What is rwrfhydro?

A community-contributed tool box for managing, analyzing, and visualizing WRF Hydro input and output files in R (everything but the model and the GIS).

Intentionally, “rwrfhydro” can be read as “our wrf hydro”. The purpose of this R package is to focus community development of tools for working with and analyzing data related to the WRF Hydro model. These tools are both free and open-source, just like R, which should help make them accessible and popular.

The git hub repository is found here: https://github.com/mccreigh/rwrfhydro/.

The README.Rmd provides instructions on installing, using, and contributing. Additional resouces for learning R are listed there as well.

Purpose

This vignette 1) Provides an a list of current vignettes, 2) Covers basic R installation and usage.
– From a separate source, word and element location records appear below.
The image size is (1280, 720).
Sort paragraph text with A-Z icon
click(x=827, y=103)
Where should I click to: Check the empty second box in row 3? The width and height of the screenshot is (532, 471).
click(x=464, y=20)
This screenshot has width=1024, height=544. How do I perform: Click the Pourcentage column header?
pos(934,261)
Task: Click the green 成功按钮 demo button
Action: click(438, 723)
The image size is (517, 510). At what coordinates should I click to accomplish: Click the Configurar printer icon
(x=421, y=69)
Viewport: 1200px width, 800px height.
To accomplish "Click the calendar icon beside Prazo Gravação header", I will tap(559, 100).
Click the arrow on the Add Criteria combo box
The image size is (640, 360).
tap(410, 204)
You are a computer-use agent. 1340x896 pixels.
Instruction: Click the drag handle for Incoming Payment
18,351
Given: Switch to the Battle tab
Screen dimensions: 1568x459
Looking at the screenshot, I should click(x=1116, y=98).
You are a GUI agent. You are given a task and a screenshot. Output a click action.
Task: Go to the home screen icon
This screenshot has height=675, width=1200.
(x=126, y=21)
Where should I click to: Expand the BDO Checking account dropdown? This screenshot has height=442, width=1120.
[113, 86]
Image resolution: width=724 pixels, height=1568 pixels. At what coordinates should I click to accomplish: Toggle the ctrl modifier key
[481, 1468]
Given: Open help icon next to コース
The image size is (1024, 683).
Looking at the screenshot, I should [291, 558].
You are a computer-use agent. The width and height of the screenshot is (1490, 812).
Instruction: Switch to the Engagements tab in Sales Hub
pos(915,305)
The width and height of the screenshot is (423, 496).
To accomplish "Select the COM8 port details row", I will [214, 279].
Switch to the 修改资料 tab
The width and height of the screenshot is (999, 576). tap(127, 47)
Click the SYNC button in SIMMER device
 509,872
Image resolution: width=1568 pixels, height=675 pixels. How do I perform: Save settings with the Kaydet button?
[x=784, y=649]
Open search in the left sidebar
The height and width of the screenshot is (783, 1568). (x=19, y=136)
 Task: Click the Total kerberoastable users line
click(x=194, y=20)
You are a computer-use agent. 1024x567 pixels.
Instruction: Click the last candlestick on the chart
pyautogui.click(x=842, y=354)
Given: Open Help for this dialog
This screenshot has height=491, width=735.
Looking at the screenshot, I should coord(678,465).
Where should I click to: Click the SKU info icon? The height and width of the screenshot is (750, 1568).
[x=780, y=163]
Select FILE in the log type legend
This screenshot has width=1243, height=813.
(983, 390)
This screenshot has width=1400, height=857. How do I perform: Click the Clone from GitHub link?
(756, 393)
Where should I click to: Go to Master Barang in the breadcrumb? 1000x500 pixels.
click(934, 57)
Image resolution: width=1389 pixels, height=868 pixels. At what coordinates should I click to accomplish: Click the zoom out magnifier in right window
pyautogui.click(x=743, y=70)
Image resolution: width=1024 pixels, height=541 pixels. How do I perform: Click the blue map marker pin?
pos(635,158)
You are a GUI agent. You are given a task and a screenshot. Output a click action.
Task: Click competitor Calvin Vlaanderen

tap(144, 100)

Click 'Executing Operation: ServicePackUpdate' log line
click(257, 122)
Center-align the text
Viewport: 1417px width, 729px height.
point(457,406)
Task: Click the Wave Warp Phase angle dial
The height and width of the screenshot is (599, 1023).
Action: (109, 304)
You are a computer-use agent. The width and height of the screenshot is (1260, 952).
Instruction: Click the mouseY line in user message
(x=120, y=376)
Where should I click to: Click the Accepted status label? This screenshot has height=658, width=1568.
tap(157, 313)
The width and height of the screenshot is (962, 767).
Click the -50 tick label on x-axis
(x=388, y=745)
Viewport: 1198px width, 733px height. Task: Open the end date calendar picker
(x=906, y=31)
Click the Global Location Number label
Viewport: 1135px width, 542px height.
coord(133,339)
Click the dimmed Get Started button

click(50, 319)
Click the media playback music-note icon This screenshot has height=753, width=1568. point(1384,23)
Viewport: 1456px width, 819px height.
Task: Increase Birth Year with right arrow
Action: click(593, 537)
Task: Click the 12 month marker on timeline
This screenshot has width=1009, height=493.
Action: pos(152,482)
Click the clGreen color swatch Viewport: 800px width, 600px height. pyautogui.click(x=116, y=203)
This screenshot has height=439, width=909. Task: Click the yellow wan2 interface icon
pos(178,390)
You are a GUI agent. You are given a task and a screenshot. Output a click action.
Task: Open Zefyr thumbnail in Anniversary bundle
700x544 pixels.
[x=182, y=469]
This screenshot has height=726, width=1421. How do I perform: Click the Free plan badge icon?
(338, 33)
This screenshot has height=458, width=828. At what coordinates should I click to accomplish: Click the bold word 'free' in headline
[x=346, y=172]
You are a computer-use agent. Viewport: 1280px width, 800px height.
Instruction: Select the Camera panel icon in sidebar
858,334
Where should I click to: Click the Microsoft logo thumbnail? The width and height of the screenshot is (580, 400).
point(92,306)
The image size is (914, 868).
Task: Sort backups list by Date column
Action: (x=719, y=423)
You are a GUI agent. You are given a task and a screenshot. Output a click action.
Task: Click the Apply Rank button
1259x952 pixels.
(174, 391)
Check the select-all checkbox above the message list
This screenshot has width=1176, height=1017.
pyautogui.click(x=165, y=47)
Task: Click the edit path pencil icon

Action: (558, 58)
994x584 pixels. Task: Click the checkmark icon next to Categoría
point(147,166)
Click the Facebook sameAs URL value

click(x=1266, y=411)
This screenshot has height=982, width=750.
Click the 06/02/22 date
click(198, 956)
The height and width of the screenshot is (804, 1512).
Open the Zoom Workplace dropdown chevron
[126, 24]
The ultimate goal is endocterination so that you will help contribute to the rwrfhydro source code.

Vignettes


R Basics [ html - R ]

rwrfhydro overview [ html - R ]

Domain visualization [ html - R ]

Streamflow evaluation [ html - R ]

Water balance [ html - R ]

GetMultiNcdf [ html - R ]

ET [ html - R ]

SNODAS retrieval [ html - R ]

-The following require optional libraries or compiled code.-

Regridding (devCompile branch) [ html - R ]

Geospatial Tools (rgdal) [ html - R ]

Precipitation evalation (rgdal) [ html - R ]

MODIS (modis) [ html - R ]



Installation Tips

The installation instructions require a minor detour for 2 reasons: 1) ncdf4 in a non-standard location, 2) there is no local R library yet. First we'll install devtools.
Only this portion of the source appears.